Date of Award

Winter 1994

Project Type

Dissertation

Program or Major

Plant Biology

Degree Name

Doctor of Philosophy

First Advisor

Brent Loy

Abstract

Asparagus officinalis L. is typically classified as a dioecious species. However, in all-male hybrid cultivars, a percentage of individuals within a population exhibit a persistent perfect flowering (hermaphrodite) phenotype. Floral meristem development was divided into eight distinct stages of development and those developmental stages were compared in UC157 male, UC157 female, and 32/83 hermaphrodite individuals using scanning electron microscopy (SEM). In females, anthers abort between stages five and six. In males, style development is halted at stage eight. Hermaphrodites exhibit normal development of both anthers and styles. Within the 32/83 cultivar, the number of developing carpels can vary and some unusual pistil types are observed. The timing of floral organ development is delayed in females compared to males and hermaphrodites. However, once a meristem becomes committed to flowering, the development of complete floral organs occurs in approximately three days. An additional four to seven days is required before anthesis occurs or pistils become receptive to pollen. Protein profiles of three day post-emergent spears show distinct qualitative and quantitative differences between sex types. Distinctly different proteins are expressed in vegetative cladophyll tissue and floral bud tissues as well.

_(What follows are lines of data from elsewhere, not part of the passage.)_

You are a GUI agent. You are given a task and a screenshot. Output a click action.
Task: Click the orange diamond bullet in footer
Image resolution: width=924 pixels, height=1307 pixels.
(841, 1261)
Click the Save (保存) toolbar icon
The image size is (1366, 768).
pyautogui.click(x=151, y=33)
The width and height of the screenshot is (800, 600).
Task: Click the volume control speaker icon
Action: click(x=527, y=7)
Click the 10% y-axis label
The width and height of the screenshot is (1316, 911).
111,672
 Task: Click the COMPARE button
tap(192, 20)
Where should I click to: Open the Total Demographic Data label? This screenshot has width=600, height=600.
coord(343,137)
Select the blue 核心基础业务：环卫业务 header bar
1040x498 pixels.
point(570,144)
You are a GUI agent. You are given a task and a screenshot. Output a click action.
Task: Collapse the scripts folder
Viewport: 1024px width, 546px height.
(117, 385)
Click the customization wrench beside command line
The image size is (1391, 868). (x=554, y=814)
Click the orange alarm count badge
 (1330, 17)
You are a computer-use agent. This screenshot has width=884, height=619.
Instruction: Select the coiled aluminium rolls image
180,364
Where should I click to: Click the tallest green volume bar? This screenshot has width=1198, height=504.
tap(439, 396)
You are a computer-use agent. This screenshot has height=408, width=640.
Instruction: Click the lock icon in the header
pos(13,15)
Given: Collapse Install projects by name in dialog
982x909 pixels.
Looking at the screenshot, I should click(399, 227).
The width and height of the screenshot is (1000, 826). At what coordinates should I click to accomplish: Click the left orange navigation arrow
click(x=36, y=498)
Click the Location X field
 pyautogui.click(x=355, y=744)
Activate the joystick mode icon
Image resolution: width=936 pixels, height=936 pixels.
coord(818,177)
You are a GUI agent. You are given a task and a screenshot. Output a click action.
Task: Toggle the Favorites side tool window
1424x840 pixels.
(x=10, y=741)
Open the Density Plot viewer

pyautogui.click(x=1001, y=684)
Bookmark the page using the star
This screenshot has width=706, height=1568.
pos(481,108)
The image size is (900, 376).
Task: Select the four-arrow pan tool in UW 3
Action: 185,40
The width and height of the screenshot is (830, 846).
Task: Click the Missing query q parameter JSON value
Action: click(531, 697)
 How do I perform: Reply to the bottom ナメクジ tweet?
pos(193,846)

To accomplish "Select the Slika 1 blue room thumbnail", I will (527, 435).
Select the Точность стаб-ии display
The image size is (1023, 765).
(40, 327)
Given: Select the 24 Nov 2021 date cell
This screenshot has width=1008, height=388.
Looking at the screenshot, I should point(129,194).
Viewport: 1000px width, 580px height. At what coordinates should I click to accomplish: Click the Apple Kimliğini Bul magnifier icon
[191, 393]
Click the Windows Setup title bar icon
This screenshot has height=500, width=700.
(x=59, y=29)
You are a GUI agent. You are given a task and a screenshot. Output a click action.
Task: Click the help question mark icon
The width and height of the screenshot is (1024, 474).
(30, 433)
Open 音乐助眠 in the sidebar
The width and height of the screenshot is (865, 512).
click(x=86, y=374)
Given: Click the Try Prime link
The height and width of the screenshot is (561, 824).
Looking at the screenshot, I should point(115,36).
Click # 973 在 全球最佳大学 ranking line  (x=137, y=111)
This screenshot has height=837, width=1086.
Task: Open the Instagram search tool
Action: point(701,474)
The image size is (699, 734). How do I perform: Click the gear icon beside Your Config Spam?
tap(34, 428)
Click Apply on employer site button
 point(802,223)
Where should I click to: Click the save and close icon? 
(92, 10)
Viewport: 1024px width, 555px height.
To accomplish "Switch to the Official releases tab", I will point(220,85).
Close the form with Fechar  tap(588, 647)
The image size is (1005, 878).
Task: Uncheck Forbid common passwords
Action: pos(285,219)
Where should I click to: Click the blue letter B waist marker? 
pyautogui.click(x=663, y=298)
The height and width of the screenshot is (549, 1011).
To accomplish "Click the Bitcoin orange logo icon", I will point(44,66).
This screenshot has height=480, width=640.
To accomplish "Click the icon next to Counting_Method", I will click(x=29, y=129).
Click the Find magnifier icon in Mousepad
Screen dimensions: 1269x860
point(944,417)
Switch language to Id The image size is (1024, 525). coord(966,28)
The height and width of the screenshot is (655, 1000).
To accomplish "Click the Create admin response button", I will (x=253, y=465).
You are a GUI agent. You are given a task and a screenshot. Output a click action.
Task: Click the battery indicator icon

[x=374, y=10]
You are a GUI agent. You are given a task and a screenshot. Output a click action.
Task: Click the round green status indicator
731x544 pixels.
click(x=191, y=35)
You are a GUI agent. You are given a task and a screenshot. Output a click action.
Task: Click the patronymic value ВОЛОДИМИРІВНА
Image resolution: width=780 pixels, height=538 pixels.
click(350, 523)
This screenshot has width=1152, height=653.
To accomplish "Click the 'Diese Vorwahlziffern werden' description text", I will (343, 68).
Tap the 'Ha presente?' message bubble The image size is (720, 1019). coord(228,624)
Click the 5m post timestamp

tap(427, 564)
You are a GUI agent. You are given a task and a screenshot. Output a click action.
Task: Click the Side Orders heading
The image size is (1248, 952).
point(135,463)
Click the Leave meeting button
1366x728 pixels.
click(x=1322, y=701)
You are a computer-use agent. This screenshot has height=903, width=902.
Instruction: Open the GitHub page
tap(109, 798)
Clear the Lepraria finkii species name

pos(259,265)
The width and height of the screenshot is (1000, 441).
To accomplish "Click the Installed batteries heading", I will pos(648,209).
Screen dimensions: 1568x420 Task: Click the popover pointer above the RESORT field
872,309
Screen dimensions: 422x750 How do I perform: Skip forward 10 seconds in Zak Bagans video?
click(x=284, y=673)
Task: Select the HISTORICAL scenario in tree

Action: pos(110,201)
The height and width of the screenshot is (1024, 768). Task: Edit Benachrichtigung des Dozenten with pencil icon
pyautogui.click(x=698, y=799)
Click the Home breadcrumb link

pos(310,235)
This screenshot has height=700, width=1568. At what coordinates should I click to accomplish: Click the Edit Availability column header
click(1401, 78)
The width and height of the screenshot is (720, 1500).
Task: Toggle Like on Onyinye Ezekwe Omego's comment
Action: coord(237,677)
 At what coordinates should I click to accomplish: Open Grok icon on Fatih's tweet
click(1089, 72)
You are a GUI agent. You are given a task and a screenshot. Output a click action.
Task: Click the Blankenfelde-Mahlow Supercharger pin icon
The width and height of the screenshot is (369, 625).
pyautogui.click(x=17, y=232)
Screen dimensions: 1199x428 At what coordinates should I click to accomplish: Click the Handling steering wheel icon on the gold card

Floral homeotic genes in other plant species contain a DNA binding domain (MADS box) common to a family of transcription factors. MADS boxes were cloned from male asparagus via PCR technology. Eight unique asparagus MADS box clones group into three distinct classes based on distance matrix analysis. UPGMA analysis of amino acid sequences shows five of the asparagus clones clustering independently from other known plant MADS domains which suggests they may represent a new class of MADS domain. The remaining three asparagus clones cluster with the Arabidopsis Agamous MADS domain. Computer modeling indicates the new class of MADS domain has some similarity in secondary protein structure with the Agamous MADS domain from Arabidopsis.